FILE NUMBER: 1-13908

Dear Mr. Irving:

This letter sets forth the responses of AMVESCAP PLC (the “Company”) to your comment letter, dated January 9, 2007, relating to the Annual Report on Form 20-F for the fiscal year ended December 31, 2005 (the “Form 20-F”) of the Company filed with the Securities and Exchange Commission (the “Commission” or the “SEC”) on June 23, 2006.

The Company is filing, via EDGAR, this letter setting forth the Company’s responses to the Commission’s comments regarding its Form 20-F. Enclosed as well are two hard copies of the Company’s response letter.

We have included your original questions in italics in addition to providing our responses.


January 24, 2007

Mr. Dave Irving

Page 2

Form 20-F for the Fiscal Year Ended December 31, 2005

Item 3 – Key Information

Selected Financial Data, page 2

 

1. We have reviewed your response to prior comment 1 from our letter dated September 26, 2006 and have the following additional comment regarding your presentations of operating profit before restructuring charge and regulatory settlement.

Paragraph BC13 of IAS 1 states that “The Board recognizes that an entity may elect to disclose the results of operating activities, or a similar line item, even though this term is not defined. In such cases, the Board notes that the entity should ensure the amount disclosed is representative of activities that would normally be considered to be ‘operating’. In the Board’s view, it would be misleading and would impair the comparability of financial statements if items of an operating nature were excluded from the results of operating activities, even if that had been industry practice.”

By reporting the restructuring charge and U.S. regulatory settlement in operating expenses and thereby a component of operating profit on the face of the income statement, you have represented that you consider those items to be operating in nature. As a result, based on the information in paragraph BC13 of IAS 1, these measures would not appear to be expressly permitted under IFRS. Accordingly, these measures would appear to be non-GAAP measures under Item 10(e) of Regulation S-K.

Therefore, please provide us with the following information as it relates to each measure.

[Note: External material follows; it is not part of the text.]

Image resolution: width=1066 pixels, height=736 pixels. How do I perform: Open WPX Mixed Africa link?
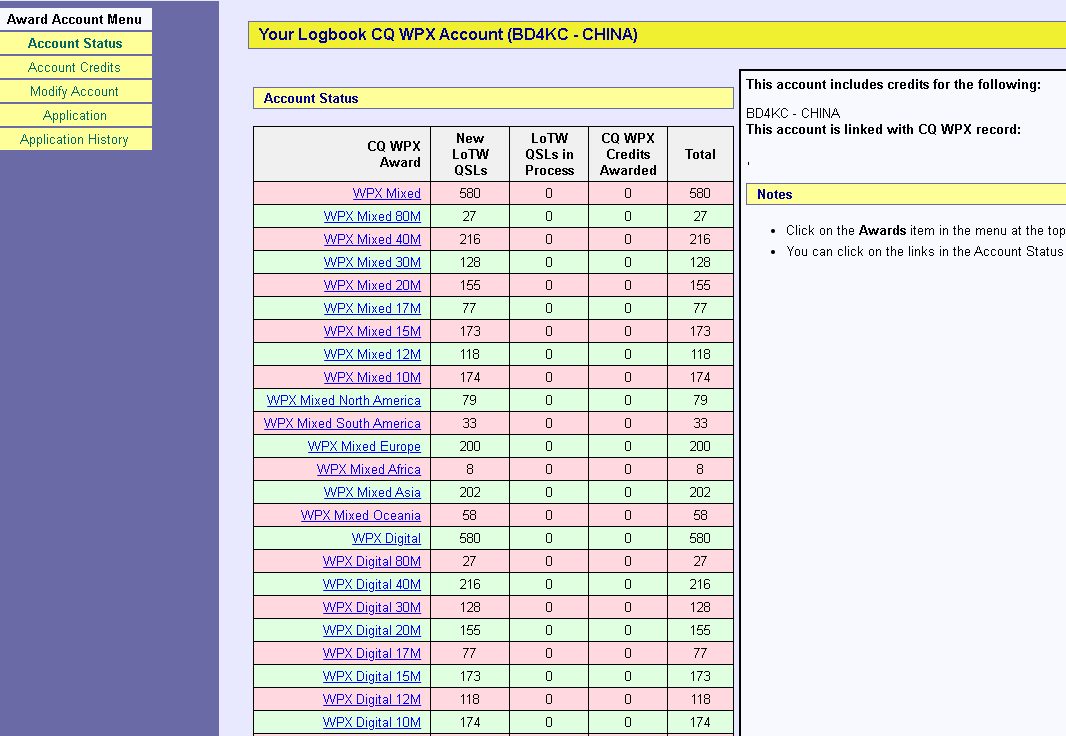369,469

Refer to Question #8 from the SEC Staff Views on Frequently Asked Questions Regarding the Use of Non-GAAP Financial Measures dated June 13, 2003 available on our website at www.sec.gov:

 

    The manner in which management uses the non-GAAP measure to conduct or evaluate its business;

 

    The economic substance behind management’s decision to use such a measure;

 

    The material limitations associated with use of the non-GAAP financial measure as compared to the use of the most directly comparable GAAP financial measure;

 

    The manner in which management compensates for these limitations when using the non-GAAP financial measure; and

 

    The substantive reasons why management believes the non-GAAP financial measure provides useful information to investors.


January 24, 2007

Mr. Dave Irving

Page 3

Response to Comment 1

Set forth below are our responses to the Staff’s Comment 1. In light of the continued uncertainty in the marketplace regarding various measures presented in annual reports of foreign private issuers and whether such measures constitute non-GAAP financial measures, we will include similar disclosure in future filings with the Commission.

 

  The manner in which management uses the non-GAAP measure to conduct or evaluate its business.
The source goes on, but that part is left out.